What you are asked to do
Give the number of lines in the entries below that contain "computer". Write nothing besides it.

Data
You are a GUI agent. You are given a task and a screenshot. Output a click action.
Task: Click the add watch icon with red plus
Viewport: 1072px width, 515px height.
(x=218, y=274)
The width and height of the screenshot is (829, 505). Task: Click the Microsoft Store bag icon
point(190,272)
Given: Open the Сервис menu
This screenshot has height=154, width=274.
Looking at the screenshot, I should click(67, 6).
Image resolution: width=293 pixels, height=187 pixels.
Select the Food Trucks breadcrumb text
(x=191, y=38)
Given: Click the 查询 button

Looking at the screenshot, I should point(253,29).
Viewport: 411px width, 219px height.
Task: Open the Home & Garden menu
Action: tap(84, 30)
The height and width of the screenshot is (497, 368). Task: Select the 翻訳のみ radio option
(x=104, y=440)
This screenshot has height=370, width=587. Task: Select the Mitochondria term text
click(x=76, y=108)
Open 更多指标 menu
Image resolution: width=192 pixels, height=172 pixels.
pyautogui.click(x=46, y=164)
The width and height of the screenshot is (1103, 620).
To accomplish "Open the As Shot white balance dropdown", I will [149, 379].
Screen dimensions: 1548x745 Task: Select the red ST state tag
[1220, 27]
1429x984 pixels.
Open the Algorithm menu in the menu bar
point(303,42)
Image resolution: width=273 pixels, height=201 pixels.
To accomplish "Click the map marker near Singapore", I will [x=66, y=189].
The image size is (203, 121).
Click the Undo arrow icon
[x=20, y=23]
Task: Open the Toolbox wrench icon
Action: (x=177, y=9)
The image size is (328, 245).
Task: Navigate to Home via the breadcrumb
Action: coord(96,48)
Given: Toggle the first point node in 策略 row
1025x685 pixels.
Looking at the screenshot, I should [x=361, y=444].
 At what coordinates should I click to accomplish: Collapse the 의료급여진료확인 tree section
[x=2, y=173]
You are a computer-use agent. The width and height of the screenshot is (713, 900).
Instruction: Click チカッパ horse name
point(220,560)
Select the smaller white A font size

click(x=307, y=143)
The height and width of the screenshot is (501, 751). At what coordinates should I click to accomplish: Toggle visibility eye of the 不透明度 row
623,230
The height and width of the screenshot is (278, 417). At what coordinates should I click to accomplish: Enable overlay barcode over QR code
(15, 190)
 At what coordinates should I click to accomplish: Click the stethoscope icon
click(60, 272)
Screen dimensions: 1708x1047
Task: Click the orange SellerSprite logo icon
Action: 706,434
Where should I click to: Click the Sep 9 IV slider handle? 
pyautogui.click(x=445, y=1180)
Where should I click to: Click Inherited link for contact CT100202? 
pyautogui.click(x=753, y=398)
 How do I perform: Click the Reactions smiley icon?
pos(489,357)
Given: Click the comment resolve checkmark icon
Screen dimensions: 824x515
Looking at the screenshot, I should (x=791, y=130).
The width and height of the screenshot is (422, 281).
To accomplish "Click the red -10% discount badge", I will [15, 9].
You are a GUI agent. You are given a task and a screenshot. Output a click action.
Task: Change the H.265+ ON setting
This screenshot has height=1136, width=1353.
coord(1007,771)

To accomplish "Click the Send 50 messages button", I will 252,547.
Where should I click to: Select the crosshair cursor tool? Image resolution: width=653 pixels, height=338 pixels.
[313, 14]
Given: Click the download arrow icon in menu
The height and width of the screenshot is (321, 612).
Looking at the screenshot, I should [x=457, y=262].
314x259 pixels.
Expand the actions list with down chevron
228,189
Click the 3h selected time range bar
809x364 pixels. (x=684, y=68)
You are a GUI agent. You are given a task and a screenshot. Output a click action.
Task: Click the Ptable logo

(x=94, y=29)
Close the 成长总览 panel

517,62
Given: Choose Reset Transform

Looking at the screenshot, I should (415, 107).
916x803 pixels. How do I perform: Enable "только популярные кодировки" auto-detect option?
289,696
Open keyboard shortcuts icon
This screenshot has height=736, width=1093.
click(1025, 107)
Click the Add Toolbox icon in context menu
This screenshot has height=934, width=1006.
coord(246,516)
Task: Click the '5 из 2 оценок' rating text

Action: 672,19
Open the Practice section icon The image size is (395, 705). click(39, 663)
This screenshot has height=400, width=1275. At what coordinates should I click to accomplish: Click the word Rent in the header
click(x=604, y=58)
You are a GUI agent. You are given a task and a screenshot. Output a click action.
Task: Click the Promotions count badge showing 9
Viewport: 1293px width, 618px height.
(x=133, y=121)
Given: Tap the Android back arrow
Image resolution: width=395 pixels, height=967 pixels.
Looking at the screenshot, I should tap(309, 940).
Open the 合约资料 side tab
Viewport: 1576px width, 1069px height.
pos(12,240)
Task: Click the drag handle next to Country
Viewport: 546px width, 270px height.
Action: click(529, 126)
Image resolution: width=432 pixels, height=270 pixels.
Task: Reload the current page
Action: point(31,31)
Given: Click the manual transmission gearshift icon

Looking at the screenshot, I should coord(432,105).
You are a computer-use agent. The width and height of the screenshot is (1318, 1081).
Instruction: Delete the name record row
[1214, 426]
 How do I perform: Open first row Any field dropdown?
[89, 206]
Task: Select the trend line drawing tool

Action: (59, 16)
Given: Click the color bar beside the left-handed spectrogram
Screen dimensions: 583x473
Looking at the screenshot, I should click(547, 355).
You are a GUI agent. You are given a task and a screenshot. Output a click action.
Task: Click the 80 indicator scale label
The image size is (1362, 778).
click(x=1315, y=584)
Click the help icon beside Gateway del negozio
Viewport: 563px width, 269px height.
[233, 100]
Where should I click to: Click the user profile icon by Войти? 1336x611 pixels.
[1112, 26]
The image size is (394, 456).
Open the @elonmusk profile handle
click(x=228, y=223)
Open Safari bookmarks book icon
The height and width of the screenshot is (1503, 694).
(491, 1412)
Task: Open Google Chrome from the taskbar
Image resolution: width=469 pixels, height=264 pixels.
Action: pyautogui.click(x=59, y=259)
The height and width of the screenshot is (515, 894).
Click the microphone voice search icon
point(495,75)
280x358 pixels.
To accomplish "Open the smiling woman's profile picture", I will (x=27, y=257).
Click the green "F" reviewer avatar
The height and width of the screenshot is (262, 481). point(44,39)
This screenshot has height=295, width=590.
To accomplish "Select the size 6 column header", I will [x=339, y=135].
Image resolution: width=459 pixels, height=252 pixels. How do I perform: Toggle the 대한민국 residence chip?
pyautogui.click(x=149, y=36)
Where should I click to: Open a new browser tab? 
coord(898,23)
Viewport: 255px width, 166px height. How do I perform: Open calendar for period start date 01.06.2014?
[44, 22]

Response
2